VHS or Beta – Night On Fire

This album makes me admittedly scared on first listen. I’ve heard good things (and bad) about VHS or Beta, but something smells a bit derivative. The post punk/dance/electroclash/NYC (re)movement has started to ware quite thin, and at first listen this feels like another band thrown on the same dwindling fire. But they aren’t from NYC. Is that a redeeming quality? After a minute or two of the title track, the dancepunk cliché has taken a backseat in my mind. There is definitely some later-eighties Cure in this band. Both the pre-emo nasal wail of the lead singer and the bubbly “Hot Hot Hot” styled bass and clicking drum track.

I must admit that my attempt to write off the band as another piece of litter in the pile of recently fashionable trash culture is somewhat of a scenester knee-jerk reaction. On closer inspection, VHS or Beta actually respects their music’s roots, rather than using it as an ironic tool like many of their modern counterparts. This band actually likes Duran Duran and New Order and it shows. The music feels less like trendy retro, and more like a rediscovered gem from the era the band worships.
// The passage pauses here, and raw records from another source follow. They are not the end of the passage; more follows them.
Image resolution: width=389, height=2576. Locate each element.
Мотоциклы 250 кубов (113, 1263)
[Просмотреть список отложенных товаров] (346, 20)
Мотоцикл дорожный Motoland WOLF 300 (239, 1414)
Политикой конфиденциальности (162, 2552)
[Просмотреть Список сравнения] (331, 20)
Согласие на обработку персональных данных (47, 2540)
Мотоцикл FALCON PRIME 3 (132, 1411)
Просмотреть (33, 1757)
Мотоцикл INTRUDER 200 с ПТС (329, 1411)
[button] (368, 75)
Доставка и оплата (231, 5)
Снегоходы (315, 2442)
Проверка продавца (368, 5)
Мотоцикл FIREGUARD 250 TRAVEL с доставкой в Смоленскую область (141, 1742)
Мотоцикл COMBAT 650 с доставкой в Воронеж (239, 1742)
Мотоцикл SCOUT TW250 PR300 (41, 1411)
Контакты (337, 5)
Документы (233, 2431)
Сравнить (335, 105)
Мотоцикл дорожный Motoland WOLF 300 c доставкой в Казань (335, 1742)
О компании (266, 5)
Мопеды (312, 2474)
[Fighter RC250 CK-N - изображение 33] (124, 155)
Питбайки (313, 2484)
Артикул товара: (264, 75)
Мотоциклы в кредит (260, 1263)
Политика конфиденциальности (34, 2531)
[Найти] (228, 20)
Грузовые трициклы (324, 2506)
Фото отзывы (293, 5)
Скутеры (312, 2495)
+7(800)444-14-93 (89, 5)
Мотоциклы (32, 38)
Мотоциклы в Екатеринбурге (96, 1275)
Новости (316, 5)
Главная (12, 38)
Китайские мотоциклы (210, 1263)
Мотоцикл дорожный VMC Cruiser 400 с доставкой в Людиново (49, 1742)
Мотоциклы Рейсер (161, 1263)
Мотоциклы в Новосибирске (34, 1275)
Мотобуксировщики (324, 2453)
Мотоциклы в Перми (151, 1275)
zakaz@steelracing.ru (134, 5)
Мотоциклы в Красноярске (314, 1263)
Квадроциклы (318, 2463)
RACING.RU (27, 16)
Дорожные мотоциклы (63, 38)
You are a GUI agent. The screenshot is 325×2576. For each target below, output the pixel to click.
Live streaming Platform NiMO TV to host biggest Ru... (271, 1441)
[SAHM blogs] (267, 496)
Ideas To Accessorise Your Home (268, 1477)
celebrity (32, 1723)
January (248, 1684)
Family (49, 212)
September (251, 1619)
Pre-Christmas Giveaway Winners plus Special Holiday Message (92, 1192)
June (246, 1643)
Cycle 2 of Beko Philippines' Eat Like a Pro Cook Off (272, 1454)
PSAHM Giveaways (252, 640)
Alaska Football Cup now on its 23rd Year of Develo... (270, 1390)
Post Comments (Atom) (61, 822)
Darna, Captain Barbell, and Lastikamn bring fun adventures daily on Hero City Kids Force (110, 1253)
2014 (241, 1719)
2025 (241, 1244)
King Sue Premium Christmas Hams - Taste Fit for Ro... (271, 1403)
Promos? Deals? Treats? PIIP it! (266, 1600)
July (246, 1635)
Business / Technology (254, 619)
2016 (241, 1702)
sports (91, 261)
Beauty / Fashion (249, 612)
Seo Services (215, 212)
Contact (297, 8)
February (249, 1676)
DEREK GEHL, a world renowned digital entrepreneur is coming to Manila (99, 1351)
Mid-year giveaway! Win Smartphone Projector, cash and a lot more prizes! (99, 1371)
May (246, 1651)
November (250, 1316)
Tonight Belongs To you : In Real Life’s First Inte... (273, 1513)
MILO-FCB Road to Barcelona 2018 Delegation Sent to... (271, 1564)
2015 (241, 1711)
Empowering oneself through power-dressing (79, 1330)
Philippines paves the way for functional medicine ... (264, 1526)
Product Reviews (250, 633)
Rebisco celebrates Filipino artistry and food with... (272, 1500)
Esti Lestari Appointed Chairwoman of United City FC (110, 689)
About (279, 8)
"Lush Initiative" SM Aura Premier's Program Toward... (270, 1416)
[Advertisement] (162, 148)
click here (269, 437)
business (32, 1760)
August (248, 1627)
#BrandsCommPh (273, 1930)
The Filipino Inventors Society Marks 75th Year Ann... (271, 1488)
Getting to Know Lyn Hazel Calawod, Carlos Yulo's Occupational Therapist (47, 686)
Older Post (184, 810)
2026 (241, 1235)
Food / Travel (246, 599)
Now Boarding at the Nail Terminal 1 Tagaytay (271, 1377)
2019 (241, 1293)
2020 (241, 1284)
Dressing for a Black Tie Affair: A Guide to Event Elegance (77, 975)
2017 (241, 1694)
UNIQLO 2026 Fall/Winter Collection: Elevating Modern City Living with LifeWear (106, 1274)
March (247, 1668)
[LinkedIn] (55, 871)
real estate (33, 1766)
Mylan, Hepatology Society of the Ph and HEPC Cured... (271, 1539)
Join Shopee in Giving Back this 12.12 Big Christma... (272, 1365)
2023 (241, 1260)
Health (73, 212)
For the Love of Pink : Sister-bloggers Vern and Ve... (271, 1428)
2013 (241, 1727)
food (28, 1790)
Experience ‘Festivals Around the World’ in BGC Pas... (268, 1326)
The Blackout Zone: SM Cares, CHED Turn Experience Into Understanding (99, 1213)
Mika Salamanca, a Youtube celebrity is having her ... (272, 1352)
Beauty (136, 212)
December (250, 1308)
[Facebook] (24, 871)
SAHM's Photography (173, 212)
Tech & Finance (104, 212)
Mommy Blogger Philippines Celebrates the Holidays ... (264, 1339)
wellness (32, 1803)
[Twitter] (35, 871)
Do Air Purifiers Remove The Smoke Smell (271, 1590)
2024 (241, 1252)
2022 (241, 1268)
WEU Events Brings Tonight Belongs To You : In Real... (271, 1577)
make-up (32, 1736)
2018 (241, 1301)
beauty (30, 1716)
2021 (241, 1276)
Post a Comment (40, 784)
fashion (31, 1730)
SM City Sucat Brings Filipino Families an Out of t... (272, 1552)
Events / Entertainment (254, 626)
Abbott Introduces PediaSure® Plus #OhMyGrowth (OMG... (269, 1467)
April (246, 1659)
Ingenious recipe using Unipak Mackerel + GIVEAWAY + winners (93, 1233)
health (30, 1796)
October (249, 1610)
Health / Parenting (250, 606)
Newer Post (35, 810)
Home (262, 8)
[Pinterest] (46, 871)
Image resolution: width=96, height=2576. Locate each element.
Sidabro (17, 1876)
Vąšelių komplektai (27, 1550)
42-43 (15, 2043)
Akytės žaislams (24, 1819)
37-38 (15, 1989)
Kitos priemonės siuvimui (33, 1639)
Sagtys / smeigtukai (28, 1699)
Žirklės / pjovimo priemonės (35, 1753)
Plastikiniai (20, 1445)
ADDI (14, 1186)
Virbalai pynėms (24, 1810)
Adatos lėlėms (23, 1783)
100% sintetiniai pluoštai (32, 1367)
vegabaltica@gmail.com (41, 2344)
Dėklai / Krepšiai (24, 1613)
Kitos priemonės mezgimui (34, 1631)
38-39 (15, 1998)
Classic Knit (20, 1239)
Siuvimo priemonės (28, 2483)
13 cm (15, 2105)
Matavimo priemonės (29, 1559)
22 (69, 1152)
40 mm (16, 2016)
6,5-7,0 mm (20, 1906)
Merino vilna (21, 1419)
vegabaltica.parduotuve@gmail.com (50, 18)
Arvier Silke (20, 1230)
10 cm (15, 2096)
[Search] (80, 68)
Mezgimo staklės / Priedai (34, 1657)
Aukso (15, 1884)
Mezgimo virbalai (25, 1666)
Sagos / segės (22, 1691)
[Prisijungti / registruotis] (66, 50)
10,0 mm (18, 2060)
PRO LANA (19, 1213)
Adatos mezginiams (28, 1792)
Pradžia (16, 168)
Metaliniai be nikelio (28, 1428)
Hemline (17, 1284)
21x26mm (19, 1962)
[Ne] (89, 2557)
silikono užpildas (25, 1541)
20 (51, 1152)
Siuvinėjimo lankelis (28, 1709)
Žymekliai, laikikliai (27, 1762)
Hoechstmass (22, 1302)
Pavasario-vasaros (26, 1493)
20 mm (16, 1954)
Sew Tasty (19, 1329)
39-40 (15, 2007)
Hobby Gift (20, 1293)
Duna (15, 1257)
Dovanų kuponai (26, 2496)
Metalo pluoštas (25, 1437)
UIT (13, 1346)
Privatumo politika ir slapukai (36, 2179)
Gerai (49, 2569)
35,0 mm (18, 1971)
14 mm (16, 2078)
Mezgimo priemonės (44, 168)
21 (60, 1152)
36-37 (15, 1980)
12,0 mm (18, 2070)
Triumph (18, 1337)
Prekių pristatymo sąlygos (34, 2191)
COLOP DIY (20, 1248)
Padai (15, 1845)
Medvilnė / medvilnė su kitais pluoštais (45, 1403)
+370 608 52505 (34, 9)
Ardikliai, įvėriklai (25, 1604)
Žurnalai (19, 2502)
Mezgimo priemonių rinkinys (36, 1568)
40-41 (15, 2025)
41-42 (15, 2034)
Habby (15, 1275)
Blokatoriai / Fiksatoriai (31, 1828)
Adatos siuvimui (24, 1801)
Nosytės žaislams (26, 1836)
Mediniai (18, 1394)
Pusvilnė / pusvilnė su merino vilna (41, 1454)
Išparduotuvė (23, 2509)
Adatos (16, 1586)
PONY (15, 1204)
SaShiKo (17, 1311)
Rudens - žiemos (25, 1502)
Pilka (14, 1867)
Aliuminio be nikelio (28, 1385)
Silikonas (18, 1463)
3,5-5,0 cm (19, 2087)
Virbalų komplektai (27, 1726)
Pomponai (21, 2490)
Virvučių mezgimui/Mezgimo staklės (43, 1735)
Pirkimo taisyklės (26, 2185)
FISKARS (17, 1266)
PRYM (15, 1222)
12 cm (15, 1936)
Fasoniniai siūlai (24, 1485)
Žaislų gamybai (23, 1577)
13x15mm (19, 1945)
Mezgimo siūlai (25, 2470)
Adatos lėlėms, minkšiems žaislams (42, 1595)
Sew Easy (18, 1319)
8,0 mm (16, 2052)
Now I’m pissed off. I had myself all worked up to deliver a condescending, yet witty, review of this album, perhaps venting frustrations in my own life by tearing the metaphysical shit out of this CD. But now it is growing on me. It is by no means groundbreaking, but that is apparently not what the band was shooting for. They were trying to revive Duran Duran and make them cool again, but without the femme clothes. That is exactly what they have succeeded in doing. If the leftover New Romantics have been without a band to cling to as patron saints, they now have that void filled by VHS or Beta. 

“I’m not leaving you anymore,” they sing in the upbeat chorus of “The Melting Moon.” If that is a promise, then the band at least has a chance to develop beyond this, their sophomore album. There is definitely something that can be done with the Robert Smith vocals and angular but hooky guitar lines. If only they would get rid of that bloody drum loop. I swear, it sounds like they use the same one in every song, plus or minus a tambourine here and there. This band is not the savior of indie dance music, but they may be John the Baptist. A voice crying in the wilderness, “prepare ye the way of Bernard Sumner!”